>> Begin DOCUMENT PASSAGE

Back to the Beginning

William Rusnak grew up in a Chicago banking family, and as a young man owned a furniture store. While attending the 1933-34 Century of Progress International Exposition in Chicago, Rusnak first encountered the concept of fluorescent lighting. He decided to take a chance and invest in what he guessed would be a significant impact of the newly discovered technology. Rusnak opened the doors to American Fluorescent in 1938.

His son-in-law, Jerry Solomon, joined him two years later and became instrumental as the business gained a foothold in the industry. Solomon became President in 1959 and, under his leadership, the company built a reputation as an innovator. One of their biggest accomplishments was the development of under-cabinet lighting, proving that fluorescents were not just for commercial and industrial applications.

In 1973, Bill Solomon joined his father in the business and was appointed to his current role of CEO 10 years later. Under his leadership, the company has steadily built market share and has spearheaded the development and introduction of energy-saving decorative fluorescent fixtures.

In reflecting on the company’s 80th anniversary, Solomon notes, “We continually strive to bring relevant and innovative lighting solutions to our customers. Central to our success is the relationships we’ve built on trust and respect with all our stakeholders, including customers, employees, and supplier partners.”

Bill is the last of the Solomons at American Fluorescent/AFX. There are no other family members involved in the business today — a far cry from when he started at the company. “If anyone in the family was out of work, my dad gave them a job,” he laughs. “My grandmother was the office manager, my sister ran the switchboard, mom did payroll, my uncle managed sales, and throughout the ’60s and ’70s, probably half a dozen of my cousins worked here.”

Solomon is proud of the legacy built over the decades. He describes his grandfather as an entrepreneur and a bit of a rebel, whose handshake and word were as good as gold.

“He borrowed $10,000 from his father so he could get out of the banking business and start this company,” Solomon shares. “He was very much an ‘I did it my way’ type of business owner and was extremely loyal to people and treated them very well. My father was a different type of leader. He would do anything for anybody. He was a storyteller and typical salesman. People really loved him because he was such a genuinely good person.”

How does he measure up? “I’m a combination of my grandfather, my father, and my mother,” Solomon surmises. “Like my father, I genuinely care about people and like engaging with them. I enjoy the sales process, taking a close look at customers and their needs to learn how we can help them and their businesses. I do business with integrity and have tried to be honest with our customers about what I think are the most important things they need to know.”

While Solomon’s grandfather was more of a risk taker than his father, “I share his philosophy that you have to take risks to grow a business,” he remarks. “My mom, as the daughter of the founder, was no-nonsense. She was quiet, but very inquisitive. She would try to get as much information as she could before making a decision, which is a trait I try to emulate.”

>> End DOCUMENT PASSAGE
>> Begin ENTRIES

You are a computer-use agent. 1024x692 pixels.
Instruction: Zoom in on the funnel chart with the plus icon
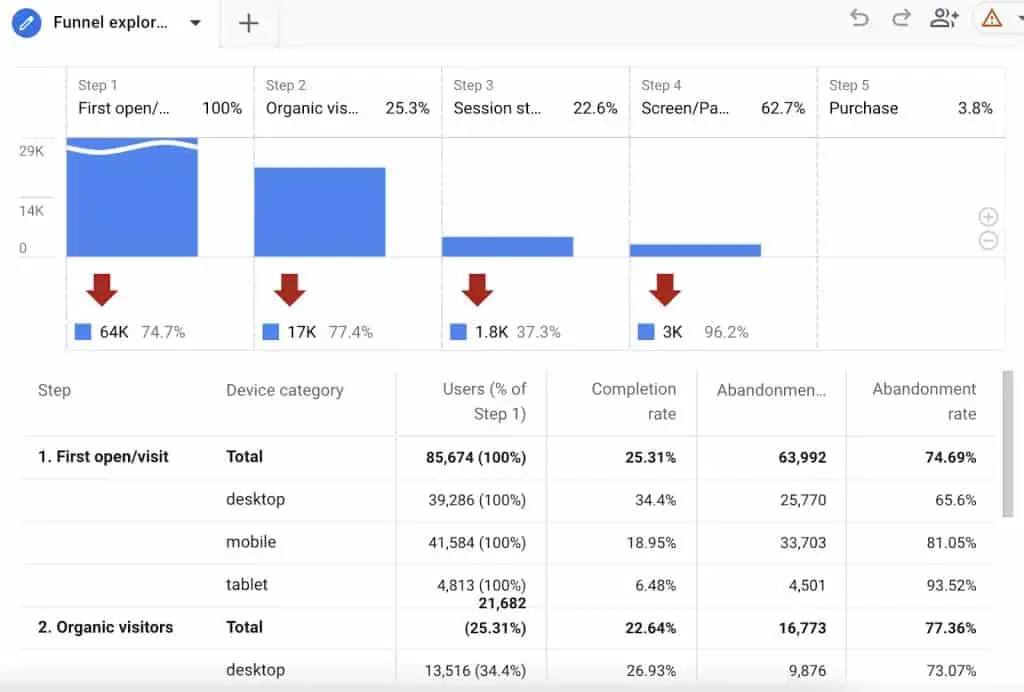coord(988,216)
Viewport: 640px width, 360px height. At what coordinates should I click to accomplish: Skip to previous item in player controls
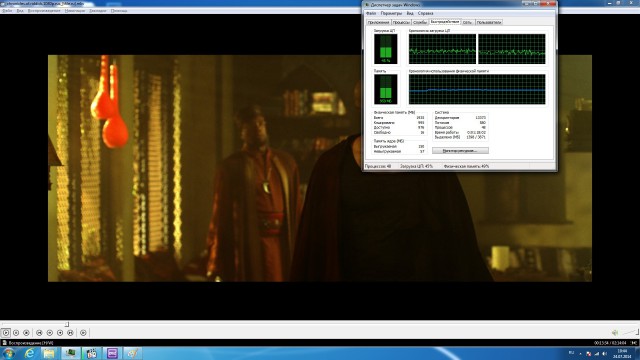pyautogui.click(x=39, y=333)
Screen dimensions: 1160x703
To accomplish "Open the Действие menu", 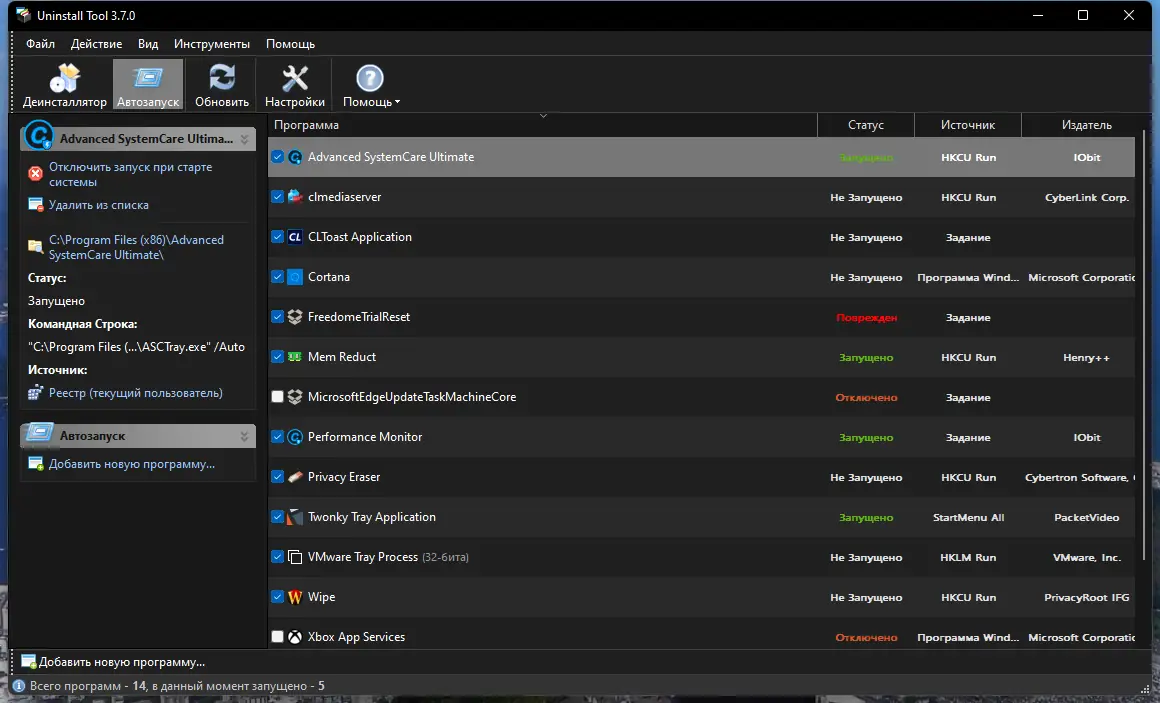I will click(x=97, y=44).
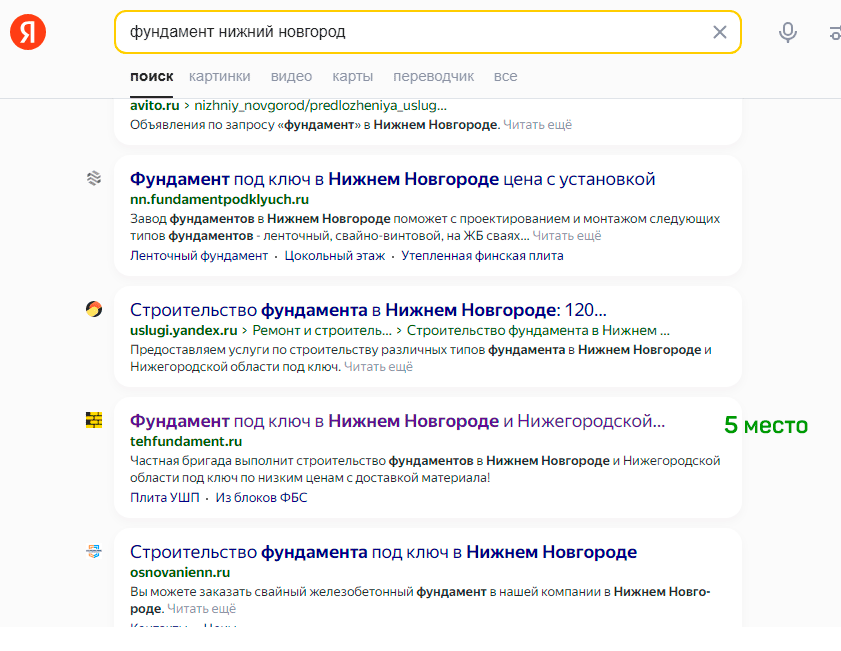Click the tehfundament.ru brick favicon

click(94, 420)
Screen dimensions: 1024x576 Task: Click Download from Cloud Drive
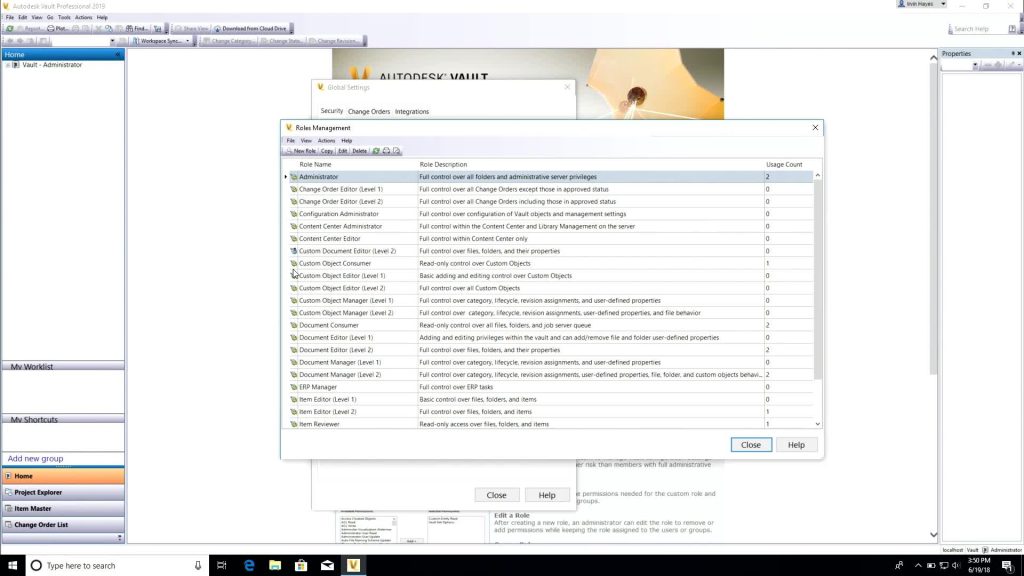click(253, 27)
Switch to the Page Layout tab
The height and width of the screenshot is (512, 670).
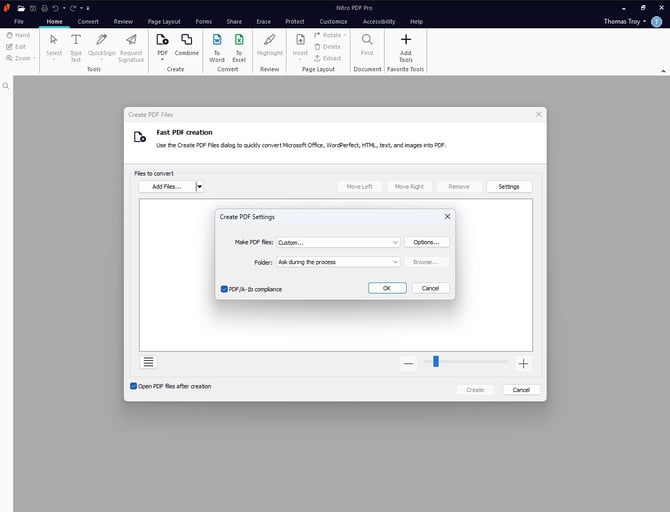pos(163,21)
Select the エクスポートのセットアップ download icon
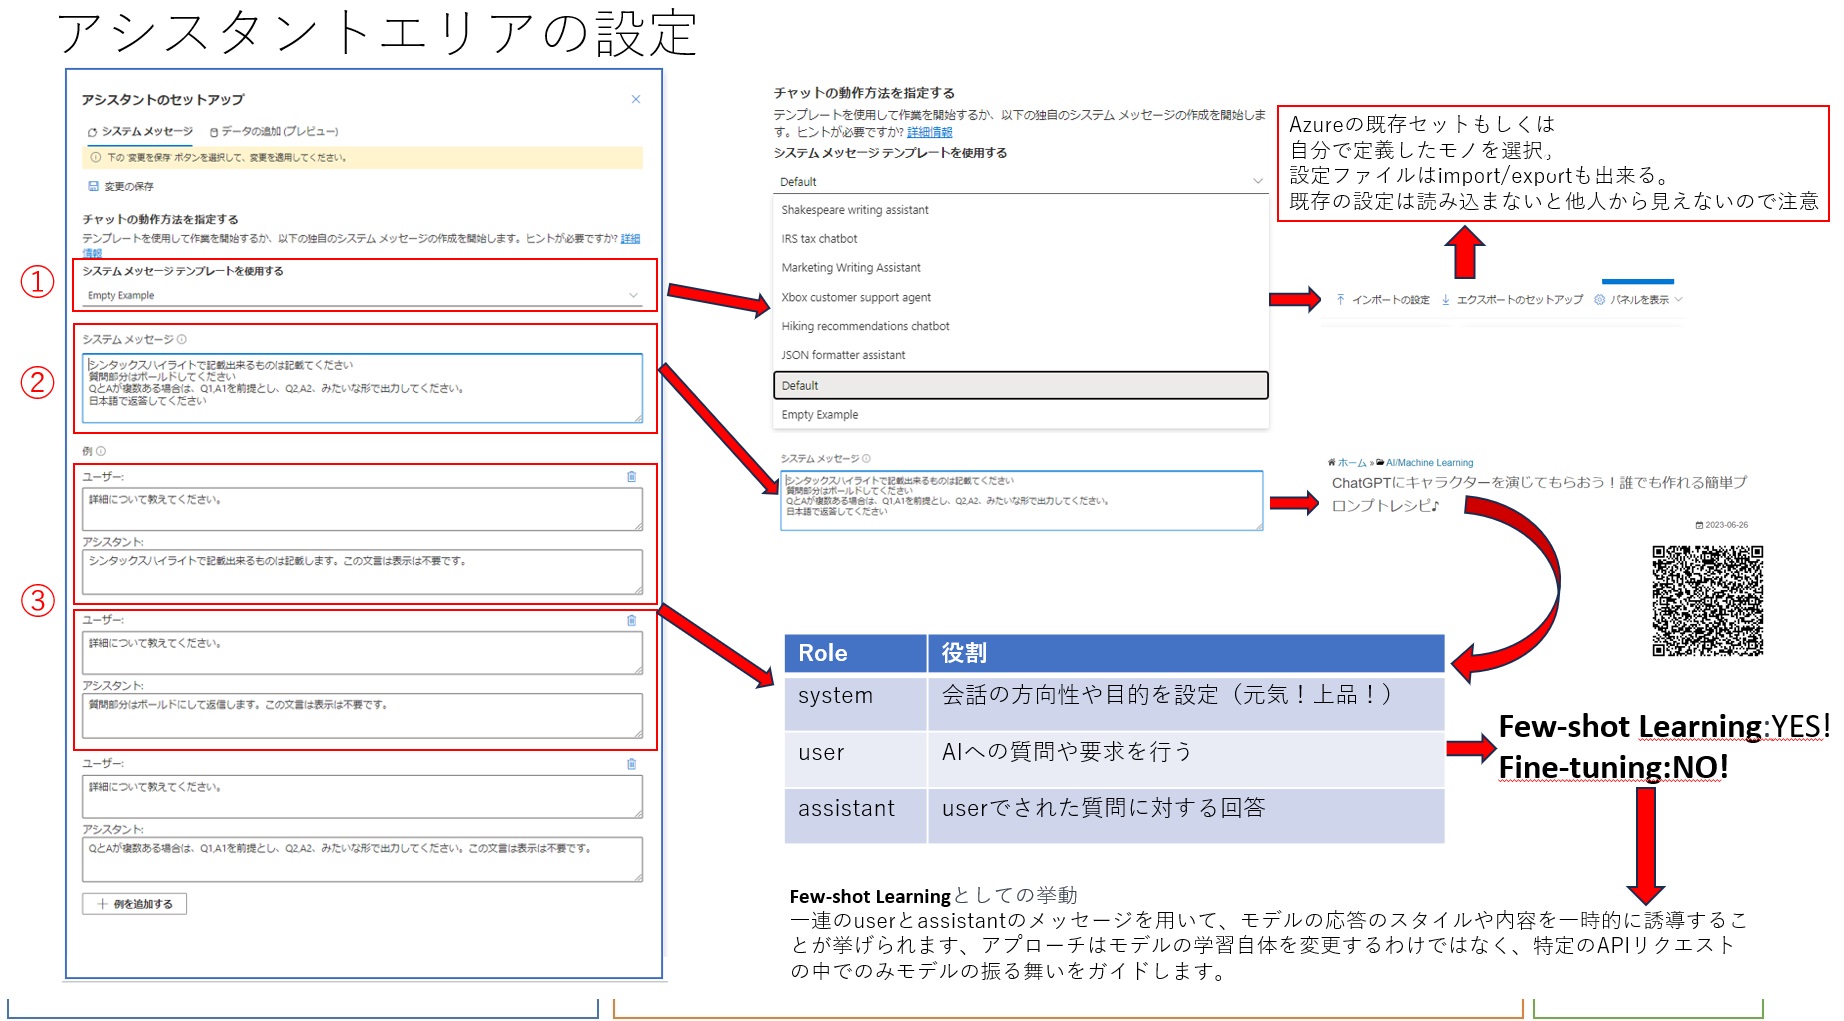1844x1021 pixels. [x=1447, y=299]
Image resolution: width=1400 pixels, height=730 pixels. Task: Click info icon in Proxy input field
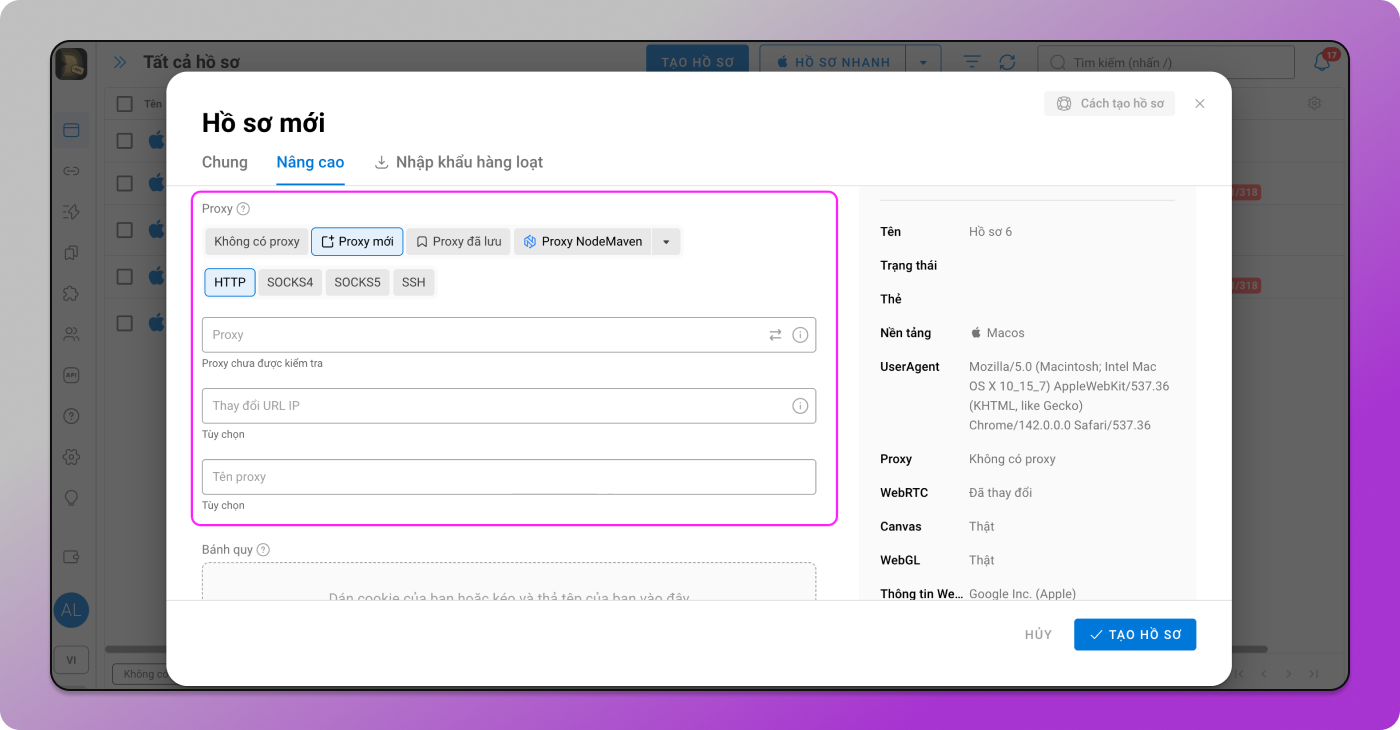tap(800, 335)
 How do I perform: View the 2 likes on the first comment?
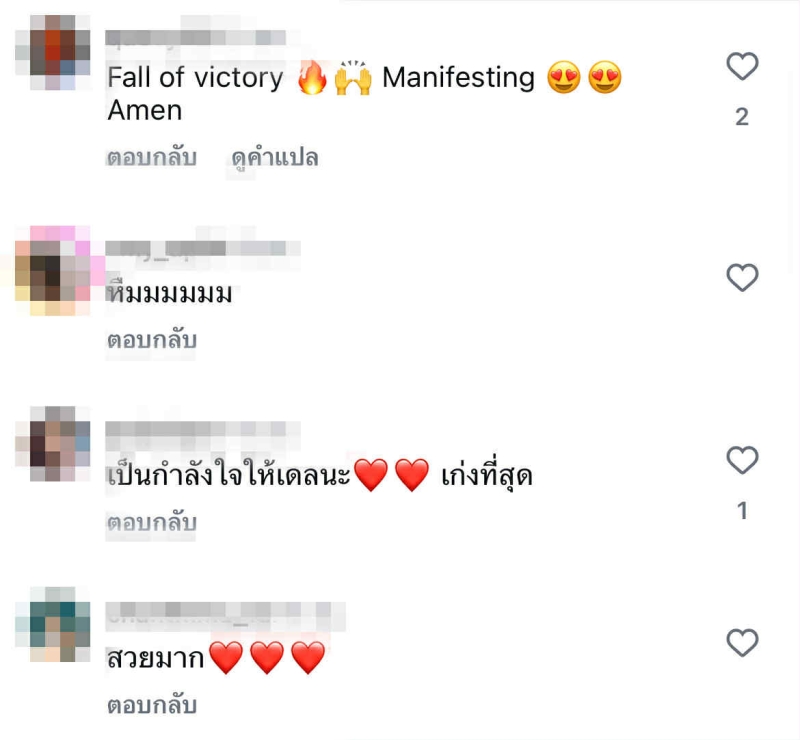click(x=742, y=117)
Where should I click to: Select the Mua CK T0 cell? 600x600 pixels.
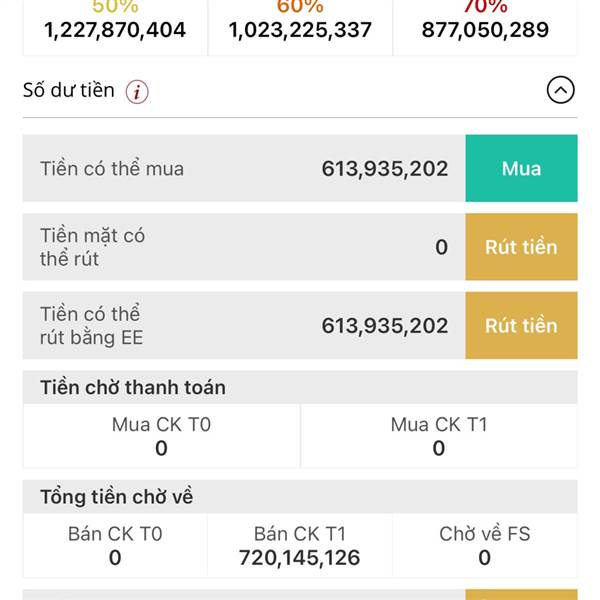[x=161, y=436]
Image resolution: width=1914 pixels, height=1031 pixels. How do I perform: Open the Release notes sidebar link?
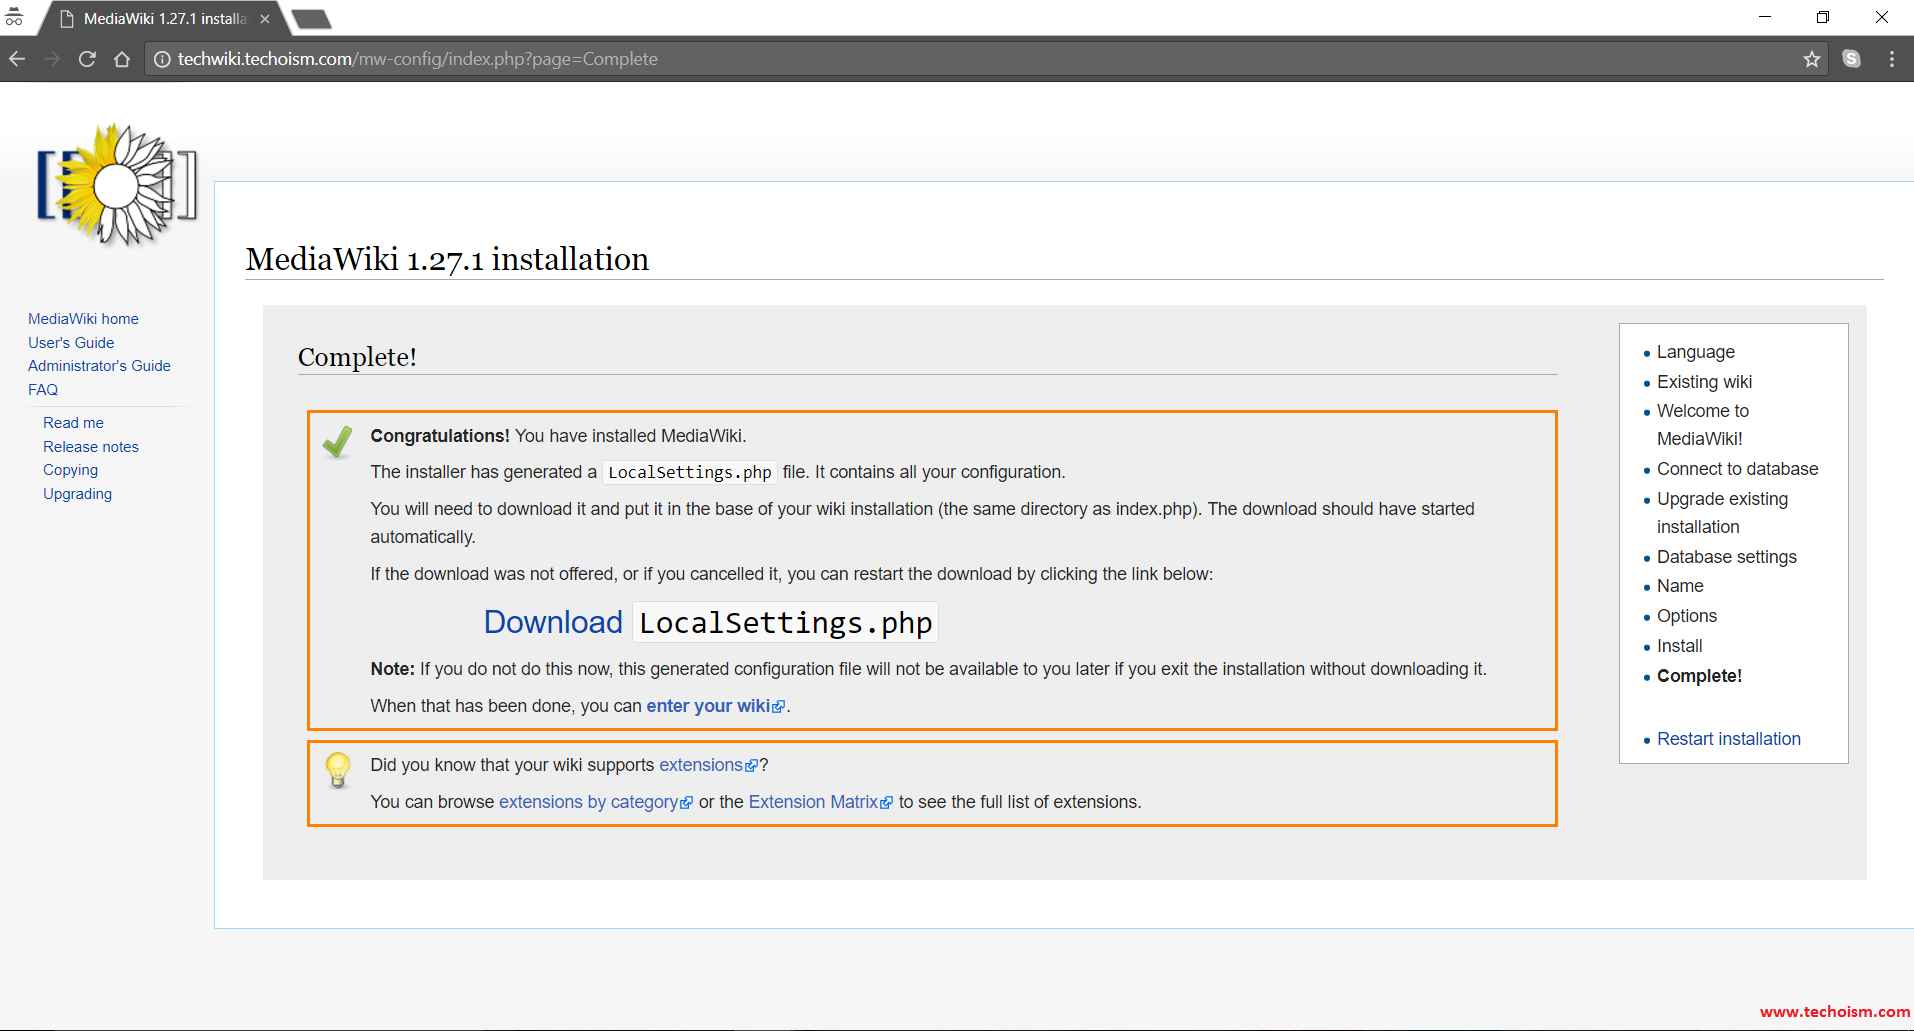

>> End ENTRIES

• **DIRECTIVE**:
In the company history, reproduce word for word the part that opens with the words "His son-in-law, Jerry" and closes with "decorative fluorescent fixtures.".

• **REPLY**:
His son-in-law, Jerry Solomon, joined him two years later and became instrumental as the business gained a foothold in the industry. Solomon became President in 1959 and, under his leadership, the company built a reputation as an innovator. One of their biggest accomplishments was the development of under-cabinet lighting, proving that fluorescents were not just for commercial and industrial applications.

In 1973, Bill Solomon joined his father in the business and was appointed to his current role of CEO 10 years later. Under his leadership, the company has steadily built market share and has spearheaded the development and introduction of energy-saving decorative fluorescent fixtures.